WebBrain Brings Local AI Browser Automation to Chrome and Firefox, No Subscription Required
WebBrain is a free, MIT-licensed browser extension for Chrome and Firefox that automates web tasks using local AI models like Ollama, ensuring no page data leaves your machine and requiring no subscription. Built by Emre Sokullu, the tool bridges the gap between cloud-based AI assistants and truly private, self-hosted alternatives by supporting local models including Ollama, llama.cpp, and LM Studio alongside cloud APIs.
What Makes WebBrain Different From Other Browser AI Tools?
Most browser AI plugins require cloud connectivity and send your page data to remote servers. WebBrain flips that model. When you run it against a local model, nothing leaves your machine. The extension lives in your browser's side panel and operates within your existing authenticated session, meaning it sees your logged-in accounts exactly as you do while storing no data externally and adding no telemetry or tracking accounts.
The tool operates in two distinct modes. Ask mode is read-only and cannot change pages, making it safe for research and data extraction. Act mode can click, type, scroll, navigate, and run multi-step workflows by using the Chrome DevTools Protocol, which produces trusted input events that modern websites actually honor. This approach also reaches cross-origin iframes and shadow DOM elements that ordinary browser scripts cannot access.
How to Set Up WebBrain With Local Models?
- Ollama Setup: Set the environment variable OLLAMA_ORIGINS="*" and run ollama serve, then configure the base URL to http://localhost:11434/v1 in WebBrain settings for OpenAI-compatible access.
- llama.cpp Configuration: Load a model with at least a 16,000-token context window using llama-server with your model file and specify port 8080 for the extension to connect.
- Cross-Machine Servers: For vLLM or other remote servers, enable CORS with the appropriate allowed-origins flag to allow WebBrain to communicate securely across your network.
The recommended model is Qwen 3.6 35B, which outperformed Gemma 4 on the project's screenshot benchmark. An RTX 5090 graphics card is ideal; an RTX 4090 works with INT4 AutoRound quantization for reduced memory requirements.
What Real-World Tasks Can WebBrain Automate?

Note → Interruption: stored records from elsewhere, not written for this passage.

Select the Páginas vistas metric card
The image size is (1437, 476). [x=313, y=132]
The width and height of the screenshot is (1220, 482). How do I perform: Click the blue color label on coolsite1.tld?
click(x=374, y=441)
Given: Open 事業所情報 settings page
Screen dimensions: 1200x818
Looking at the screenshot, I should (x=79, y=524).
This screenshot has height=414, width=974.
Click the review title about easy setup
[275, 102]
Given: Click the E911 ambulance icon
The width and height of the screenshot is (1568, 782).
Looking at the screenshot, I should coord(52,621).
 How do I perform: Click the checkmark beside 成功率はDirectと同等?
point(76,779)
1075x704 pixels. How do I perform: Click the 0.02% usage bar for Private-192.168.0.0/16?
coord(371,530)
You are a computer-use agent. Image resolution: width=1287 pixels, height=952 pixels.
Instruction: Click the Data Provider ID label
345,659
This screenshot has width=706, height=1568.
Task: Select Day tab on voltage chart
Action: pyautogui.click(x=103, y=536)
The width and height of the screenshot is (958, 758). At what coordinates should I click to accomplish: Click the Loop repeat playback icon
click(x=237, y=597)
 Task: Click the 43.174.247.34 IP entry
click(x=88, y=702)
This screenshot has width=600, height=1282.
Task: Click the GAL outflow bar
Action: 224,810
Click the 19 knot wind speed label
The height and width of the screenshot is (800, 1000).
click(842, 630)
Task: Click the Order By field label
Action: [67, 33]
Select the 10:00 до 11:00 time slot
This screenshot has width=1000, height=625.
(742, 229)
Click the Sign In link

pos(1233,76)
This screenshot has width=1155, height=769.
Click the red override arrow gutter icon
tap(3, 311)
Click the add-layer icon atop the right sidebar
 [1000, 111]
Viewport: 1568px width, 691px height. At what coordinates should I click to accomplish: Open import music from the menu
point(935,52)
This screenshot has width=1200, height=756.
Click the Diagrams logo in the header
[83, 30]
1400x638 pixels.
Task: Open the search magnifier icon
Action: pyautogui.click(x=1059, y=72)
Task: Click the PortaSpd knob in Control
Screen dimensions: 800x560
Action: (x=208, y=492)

The extension handles several practical workflows. Data extraction lets you open a product catalog and ask the agent to extract all product names and prices, returning structured rows. Research summaries allow you to ask WebBrain to summarize articles and answer follow-up questions, with the tool intelligently detecting paywalls and dismissing cookie-consent banners before reading. Form filling suits repetitive signups using an optional Profile auto-fill that stores a short biography in local plaintext, which the LLM uses to complete low-stakes forms. Multi-step automation spans complex tasks like navigating to GitHub and finding trending repositories by chaining navigation, reading, and clicking actions.
Security is baked into the design. WebBrain starts in read-only Ask mode and asks for approval before consequential actions, though you can disable these prompts in settings. For anything that creates, sends, submits, or buys, the tool uses visible UI elements rather than calling REST or GraphQL endpoints directly, preventing hidden API calls that could bypass your intent.
How Does WebBrain Control Costs When Using Cloud Models?
Cloud tokens add up quickly on long sessions, so WebBrain bounds costs in three ways. Screenshots are resized and iteratively compressed as JPEG files before leaving your machine, keeping image tokens small. Conversation history and tool outputs are trimmed oldest-first as the context window fills. You can also pair a cheap text model for planning with a separate vision model for screenshots, optimizing cost per task.
For pricing, WebBrain offers a free forever option when running entirely on local models with no API costs. The managed WebBrain Cloud option costs five dollars per month per device profile under a fair-use policy, eliminating the need for local setup. For local use, llama.cpp requires no API key at all.
How Does WebBrain Compare to Competing Browser AI Tools?
WebBrain sits between lightweight browser plugins and full developer frameworks. Unlike Claude in Chrome, which requires a Claude Pro subscription and only works with Anthropic's models, WebBrain is free forever and supports any OpenAI-compatible endpoint. It also offers full offline capability with local models, whereas Claude in Chrome requires cloud connectivity. WebBrain supports multiple providers including OpenAI, Anthropic Claude, Gemini, Mistral, DeepSeek, xAI Grok, Groq, MiniMax, Alibaba Cloud Qwen, Nvidia NIM, and OpenRouter, giving users flexibility across the AI ecosystem.
The extension is available on the Chrome Web Store, Firefox Add-ons, and GitHub. It ships in English, Spanish, French, Turkish, and Chinese, with auto-detection of your browser language on first launch.
WebBrain represents a practical answer to the privacy-versus-capability tradeoff that has defined consumer AI tools. By supporting both local and cloud models through a single interface, it lets users choose their own balance between data privacy and AI performance, all without requiring technical expertise in model deployment or API management.
Disclosure: The WebBrain team supported this article's development and promotion.